Hacker Newsnew | past | comments | ask | show | jobs | submitlogin

I don't understand exactly why it's necessary to release usernames along with the passwords, or why it's ethical to do so. Stripping the domain portion of email addresses does absolutely nothing when you can find the real email, and other accounts of the victim, by Googling the unique part of the email address.

How does tying each password to its corresponding username help with password research, and does the value gained outweigh the cost of someone using this list for malicious purposes?

I'm not saying this should be illegal, but I'm struggling to understand the intent here.



What about research to determine to what extent usernames with words in a certain language will tend to use passwords with words for the same language? (More generally, is there any connection between the bi- or trigram distribution on usernames and the one on passwords? In fact, do they just look the same, or could you tell given a string whether it's more likely a username or a password?)

Do usernames of people with weaker passwords have something in common? How do they differ from people with stronger passwords? In France there is a practice of picking names like "foobar42" or "foobardu42", where "foobar" is a first name and 42 a "département" (country subdivision) number, which I would associate to casual users. Here I could quantify whether people with usernames of this form tend to pick weaker passwords. Insert your favorite prejudice here about lame and skilled username patterns, and quantify how the password diversity of this group fares in comparison with others.

Is it true that the most common passwords were associated to usernames that were also common? Does username frequency correlate with password frequency? Are there more people with unique usernames or people with unique passwords?

In some countries it is customary to annotate usernames with the user's year of birth. Filtering on such usernames could give insight about the correlation between age and password quality, or identify which passwords are more or less popular given the user age. You could try to check correctness of the filter using the fact that some of those people may have used their birthdate (including the year) as a password.

If a seemingly rare password in the dataset only occurs for two distinct user names, then maybe those two user names actually correspond to the same user. Do such usernames have a low edit distance? Could you use this to learn general rules to determine, given two usernames, whether they seem to correspond to the same person?

I just gave those off the top of my head, and I'm not at all working in this field, but I'd have no trouble imagining interesting applications for this data that would not have been possible with the passwords alone.


I feel like most of those research questions could be answered if it was a "username -> password strength" mapping, in addition to a hash to study duplicate trends, rather than just "username -> password". Obviously there is no objective ranking of "password strength", but a decent approximation could be provided.

There are serious risks to having your username and password in a public list. Yes, all of these usernames and passwords were already technically publicly released, but to a lazy and ignorant script kiddie, finding or even being aware of those lists can be outside their grasp.

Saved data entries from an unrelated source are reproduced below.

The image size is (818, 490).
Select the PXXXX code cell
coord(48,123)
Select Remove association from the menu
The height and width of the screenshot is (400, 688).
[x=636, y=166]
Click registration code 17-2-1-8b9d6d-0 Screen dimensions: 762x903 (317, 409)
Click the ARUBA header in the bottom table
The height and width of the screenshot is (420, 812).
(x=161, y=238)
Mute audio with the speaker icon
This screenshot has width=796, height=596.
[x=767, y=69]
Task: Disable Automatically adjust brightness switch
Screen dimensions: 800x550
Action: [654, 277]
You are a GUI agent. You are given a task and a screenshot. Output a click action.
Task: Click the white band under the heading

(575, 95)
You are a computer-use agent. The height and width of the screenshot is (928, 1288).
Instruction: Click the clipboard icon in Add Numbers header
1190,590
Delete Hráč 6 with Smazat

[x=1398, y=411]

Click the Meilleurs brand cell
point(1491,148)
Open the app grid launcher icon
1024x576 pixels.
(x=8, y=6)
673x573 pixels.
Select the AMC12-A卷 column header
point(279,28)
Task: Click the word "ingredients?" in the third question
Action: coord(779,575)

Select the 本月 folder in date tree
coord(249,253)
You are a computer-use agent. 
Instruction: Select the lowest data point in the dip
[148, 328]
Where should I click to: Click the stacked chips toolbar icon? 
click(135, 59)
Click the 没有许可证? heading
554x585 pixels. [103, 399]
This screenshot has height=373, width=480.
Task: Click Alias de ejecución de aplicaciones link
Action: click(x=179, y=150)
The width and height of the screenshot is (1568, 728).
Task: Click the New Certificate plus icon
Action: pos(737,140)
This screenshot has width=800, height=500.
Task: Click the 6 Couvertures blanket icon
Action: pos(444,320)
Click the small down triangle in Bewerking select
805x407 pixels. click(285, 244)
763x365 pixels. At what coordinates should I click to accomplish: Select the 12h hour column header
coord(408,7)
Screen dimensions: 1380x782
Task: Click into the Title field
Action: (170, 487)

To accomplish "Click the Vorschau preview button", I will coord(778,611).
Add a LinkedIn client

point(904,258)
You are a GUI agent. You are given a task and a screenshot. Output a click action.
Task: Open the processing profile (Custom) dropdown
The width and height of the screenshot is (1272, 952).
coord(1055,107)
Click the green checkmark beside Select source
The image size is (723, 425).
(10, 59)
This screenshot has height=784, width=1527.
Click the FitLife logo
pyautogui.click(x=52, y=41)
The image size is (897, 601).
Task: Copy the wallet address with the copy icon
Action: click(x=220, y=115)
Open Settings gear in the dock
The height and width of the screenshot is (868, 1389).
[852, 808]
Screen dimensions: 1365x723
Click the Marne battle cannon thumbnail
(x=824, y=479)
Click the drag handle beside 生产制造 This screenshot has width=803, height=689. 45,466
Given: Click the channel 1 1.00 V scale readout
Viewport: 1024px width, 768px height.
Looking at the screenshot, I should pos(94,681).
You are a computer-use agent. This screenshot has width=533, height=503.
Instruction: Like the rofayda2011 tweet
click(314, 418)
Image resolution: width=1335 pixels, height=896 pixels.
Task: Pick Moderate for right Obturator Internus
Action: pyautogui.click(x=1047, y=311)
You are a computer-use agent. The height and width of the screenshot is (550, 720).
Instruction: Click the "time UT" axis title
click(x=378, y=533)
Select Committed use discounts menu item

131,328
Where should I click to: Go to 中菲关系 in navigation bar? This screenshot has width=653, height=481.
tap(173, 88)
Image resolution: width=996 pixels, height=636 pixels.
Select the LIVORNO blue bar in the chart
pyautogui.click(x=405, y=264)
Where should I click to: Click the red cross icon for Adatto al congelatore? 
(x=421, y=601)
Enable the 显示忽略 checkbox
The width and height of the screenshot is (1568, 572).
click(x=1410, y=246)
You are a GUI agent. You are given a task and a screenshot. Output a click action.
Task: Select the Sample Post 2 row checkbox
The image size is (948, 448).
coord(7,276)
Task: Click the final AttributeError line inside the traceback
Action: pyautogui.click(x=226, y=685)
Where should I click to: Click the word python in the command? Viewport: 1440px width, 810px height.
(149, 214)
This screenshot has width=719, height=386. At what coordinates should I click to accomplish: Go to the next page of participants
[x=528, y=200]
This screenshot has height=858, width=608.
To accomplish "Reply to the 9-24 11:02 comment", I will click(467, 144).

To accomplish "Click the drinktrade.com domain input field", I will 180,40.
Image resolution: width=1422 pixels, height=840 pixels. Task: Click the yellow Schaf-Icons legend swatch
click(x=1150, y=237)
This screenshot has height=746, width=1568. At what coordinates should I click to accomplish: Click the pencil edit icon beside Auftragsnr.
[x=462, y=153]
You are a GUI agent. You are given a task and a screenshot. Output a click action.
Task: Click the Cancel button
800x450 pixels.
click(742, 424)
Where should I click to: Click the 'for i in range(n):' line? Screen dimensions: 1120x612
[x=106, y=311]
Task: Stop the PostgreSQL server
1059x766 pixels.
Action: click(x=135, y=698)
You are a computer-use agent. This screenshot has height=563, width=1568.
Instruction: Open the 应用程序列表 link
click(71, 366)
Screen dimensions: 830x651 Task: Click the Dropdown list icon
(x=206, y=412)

By aggregating everything into one list, you 1) increase the search engine visibility for all credentials, which means someone Googling the username of, say, an Internet commenter who pissed them off may find a plaintext password they could use to impact the person's life with much higher probability (I work in information security and have seen that happen on many occasions), 2) encourage script kiddies and fraudsters to spend time working through the list to find working accounts that other criminals have missed in the past decade, and 3) undo any work that paste sites like Pastebin and file sharing sites like Mediafire have done to remove copies of the database dumps. 1) may not apply if it strictly remains a torrent, but it'll probably be floating around public paste sites within a few days, which would likely mean search engine visibility for every username on it.

If even 0.01% of the users on this list have accounts compromised due to its release, then I don't think that cost justifies the research benefits relative to a more redacted version of the list.


> I feel like most of those research questions could be answered if

If the person who releases this kind of information has the foresight to know what the questions are going to be, they could provide the answers directly rather than go half-way and modify the data. It would likely be less work than trying to produce anonymized data that is both useful and secure.

What I see used in cases like this is one of two options. Either full public access, or restricted access where only a few selected get the chance to do the research. The 0.01% misuse is thus balanced to that choice, rather than the theoretical case of anonymized data.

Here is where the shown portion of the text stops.